● DOCUMENT PASSAGE

|---|

Iowa: Rural broadband, and the unknown costs of the digital divide, from CJR.org

Ahead of the November 6 elections, CJR invited writers to spotlight stories that deserve closer scrutiny, in their states and beyond, before voters cast their ballots. Read other dispatches from “States of the Union” here.

The last time I almost died was in February. A late winter thaw had made me overconfident in the roads, and so I’d gone out in search of an abandoned pioneer church just outside of Cedar Rapids, Iowa. One hour into the journey and I was stuck on a dirt road, my Mazda caught in an icy rut as sleet came down in sheets. There was no one around for miles. My phone, which has the fanciest data plan Verizon can muster, had no service, no data. I couldn’t see any houses. There was no one to hear me scream.

According to US News and World Report, Iowa is the most connected state in the nation, which presumably means they have a high percentage of households with access to high-speed internet. But the data used for that analysis is deeply flawed. It is easy to find yourself completely unconnected from the wires and signals that pull us all together through our computers and mobile devices.

|---|

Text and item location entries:
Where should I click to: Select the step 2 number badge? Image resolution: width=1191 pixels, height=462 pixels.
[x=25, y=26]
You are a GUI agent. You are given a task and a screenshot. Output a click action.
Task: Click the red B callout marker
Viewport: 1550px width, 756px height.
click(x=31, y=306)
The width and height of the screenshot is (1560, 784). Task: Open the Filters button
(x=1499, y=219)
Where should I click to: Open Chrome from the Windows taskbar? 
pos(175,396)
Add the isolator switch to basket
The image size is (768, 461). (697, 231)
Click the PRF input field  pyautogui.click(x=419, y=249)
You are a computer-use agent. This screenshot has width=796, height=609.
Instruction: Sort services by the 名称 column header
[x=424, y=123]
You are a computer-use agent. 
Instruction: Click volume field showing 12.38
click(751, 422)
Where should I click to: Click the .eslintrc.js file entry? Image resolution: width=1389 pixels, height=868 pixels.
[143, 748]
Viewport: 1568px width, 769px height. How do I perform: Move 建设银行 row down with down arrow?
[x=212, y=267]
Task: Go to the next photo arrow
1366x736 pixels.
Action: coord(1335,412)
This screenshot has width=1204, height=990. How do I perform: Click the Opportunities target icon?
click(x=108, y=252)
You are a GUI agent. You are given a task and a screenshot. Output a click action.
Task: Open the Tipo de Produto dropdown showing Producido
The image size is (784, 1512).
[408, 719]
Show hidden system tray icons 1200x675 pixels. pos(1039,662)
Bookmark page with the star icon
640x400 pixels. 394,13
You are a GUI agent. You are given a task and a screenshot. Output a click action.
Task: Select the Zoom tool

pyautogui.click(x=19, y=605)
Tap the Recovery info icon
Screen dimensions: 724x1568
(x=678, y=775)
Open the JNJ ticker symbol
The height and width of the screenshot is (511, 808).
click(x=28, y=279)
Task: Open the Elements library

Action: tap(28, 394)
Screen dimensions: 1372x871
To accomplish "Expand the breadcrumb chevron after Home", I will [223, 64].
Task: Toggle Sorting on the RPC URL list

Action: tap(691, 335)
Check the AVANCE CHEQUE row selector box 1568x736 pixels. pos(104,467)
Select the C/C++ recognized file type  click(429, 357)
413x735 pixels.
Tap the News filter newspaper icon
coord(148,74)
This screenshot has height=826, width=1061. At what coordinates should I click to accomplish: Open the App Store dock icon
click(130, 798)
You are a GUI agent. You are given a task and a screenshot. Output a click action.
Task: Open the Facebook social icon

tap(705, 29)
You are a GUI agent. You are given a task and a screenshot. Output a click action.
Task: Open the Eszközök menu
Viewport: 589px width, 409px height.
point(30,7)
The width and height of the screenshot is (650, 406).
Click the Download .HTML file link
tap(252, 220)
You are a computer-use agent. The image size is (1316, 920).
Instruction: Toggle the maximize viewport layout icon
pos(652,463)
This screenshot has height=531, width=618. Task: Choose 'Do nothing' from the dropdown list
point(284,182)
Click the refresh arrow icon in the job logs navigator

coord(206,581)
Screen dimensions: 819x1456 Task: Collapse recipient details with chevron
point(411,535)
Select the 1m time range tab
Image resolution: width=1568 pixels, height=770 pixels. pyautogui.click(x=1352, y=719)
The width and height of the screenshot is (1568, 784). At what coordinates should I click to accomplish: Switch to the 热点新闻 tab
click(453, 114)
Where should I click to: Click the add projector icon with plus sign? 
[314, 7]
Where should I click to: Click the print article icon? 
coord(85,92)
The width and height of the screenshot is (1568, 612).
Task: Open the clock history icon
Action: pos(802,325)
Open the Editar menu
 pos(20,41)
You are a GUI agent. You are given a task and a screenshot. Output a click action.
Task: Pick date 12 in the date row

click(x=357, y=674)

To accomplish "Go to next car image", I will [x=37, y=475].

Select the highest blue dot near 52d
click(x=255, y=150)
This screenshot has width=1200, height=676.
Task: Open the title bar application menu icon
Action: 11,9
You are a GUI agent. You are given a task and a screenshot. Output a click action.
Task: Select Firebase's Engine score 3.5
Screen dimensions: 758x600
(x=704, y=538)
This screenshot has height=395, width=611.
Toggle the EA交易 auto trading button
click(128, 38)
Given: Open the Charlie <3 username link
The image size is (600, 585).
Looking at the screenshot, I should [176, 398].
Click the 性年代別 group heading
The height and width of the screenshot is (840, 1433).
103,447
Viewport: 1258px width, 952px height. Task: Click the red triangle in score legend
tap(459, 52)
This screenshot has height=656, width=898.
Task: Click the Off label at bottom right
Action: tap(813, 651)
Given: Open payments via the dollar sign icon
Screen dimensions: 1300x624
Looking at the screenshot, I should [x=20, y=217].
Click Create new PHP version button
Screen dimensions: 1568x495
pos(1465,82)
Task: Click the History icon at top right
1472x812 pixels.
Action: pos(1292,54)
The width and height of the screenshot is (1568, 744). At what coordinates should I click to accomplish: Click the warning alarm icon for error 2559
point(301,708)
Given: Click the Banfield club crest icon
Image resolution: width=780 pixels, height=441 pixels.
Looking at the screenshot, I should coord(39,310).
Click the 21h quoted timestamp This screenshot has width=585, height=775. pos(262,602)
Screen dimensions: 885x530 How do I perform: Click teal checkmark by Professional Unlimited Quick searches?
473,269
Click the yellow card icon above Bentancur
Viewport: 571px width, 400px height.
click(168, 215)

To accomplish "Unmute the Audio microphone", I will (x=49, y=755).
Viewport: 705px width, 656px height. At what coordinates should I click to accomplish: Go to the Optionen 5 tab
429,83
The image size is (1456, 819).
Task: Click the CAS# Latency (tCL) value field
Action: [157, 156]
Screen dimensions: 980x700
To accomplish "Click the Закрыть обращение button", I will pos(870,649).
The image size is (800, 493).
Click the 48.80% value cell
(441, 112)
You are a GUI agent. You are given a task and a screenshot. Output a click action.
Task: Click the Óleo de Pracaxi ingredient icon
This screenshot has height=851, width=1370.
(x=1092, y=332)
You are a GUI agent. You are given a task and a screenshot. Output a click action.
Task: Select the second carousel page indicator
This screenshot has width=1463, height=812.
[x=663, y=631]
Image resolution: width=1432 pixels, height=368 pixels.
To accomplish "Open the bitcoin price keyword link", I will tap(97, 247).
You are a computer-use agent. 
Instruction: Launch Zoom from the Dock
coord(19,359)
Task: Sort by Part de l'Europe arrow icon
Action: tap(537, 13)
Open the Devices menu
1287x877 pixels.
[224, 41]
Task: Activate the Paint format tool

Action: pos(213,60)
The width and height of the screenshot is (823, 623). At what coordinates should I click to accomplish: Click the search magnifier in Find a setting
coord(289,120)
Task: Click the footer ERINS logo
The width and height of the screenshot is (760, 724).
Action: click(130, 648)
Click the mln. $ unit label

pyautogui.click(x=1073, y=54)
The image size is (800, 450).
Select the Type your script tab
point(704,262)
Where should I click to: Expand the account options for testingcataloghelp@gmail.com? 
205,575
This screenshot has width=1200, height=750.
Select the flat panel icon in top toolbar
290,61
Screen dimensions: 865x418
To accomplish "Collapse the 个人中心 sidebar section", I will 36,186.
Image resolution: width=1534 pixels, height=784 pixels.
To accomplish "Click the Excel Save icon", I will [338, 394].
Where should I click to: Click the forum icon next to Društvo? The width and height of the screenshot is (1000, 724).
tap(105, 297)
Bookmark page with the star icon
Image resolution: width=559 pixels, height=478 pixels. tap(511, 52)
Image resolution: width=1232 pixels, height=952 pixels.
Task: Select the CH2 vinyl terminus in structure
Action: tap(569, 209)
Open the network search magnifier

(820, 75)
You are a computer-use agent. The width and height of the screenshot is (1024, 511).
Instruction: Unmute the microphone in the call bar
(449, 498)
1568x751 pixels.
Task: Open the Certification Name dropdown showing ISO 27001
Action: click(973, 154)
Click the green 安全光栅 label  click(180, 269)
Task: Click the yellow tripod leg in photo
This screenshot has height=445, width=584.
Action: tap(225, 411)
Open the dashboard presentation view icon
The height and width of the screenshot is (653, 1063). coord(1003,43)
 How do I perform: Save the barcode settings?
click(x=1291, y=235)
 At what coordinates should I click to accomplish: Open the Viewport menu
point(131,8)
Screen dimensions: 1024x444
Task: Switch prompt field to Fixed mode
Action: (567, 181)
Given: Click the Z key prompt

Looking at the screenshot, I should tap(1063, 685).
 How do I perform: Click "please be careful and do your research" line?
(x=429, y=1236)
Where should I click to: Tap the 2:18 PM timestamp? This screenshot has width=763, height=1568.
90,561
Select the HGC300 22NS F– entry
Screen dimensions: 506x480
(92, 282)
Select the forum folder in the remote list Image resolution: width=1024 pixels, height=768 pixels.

|---|

● THE EXERCISE
Name every publication, company, or brand that the Iowa broadband passage mentions. Work only from the Iowa broadband passage and leave the listing aside.

● TASK RESULT
CJR (CJR.org), Mazda, Verizon, US News and World Report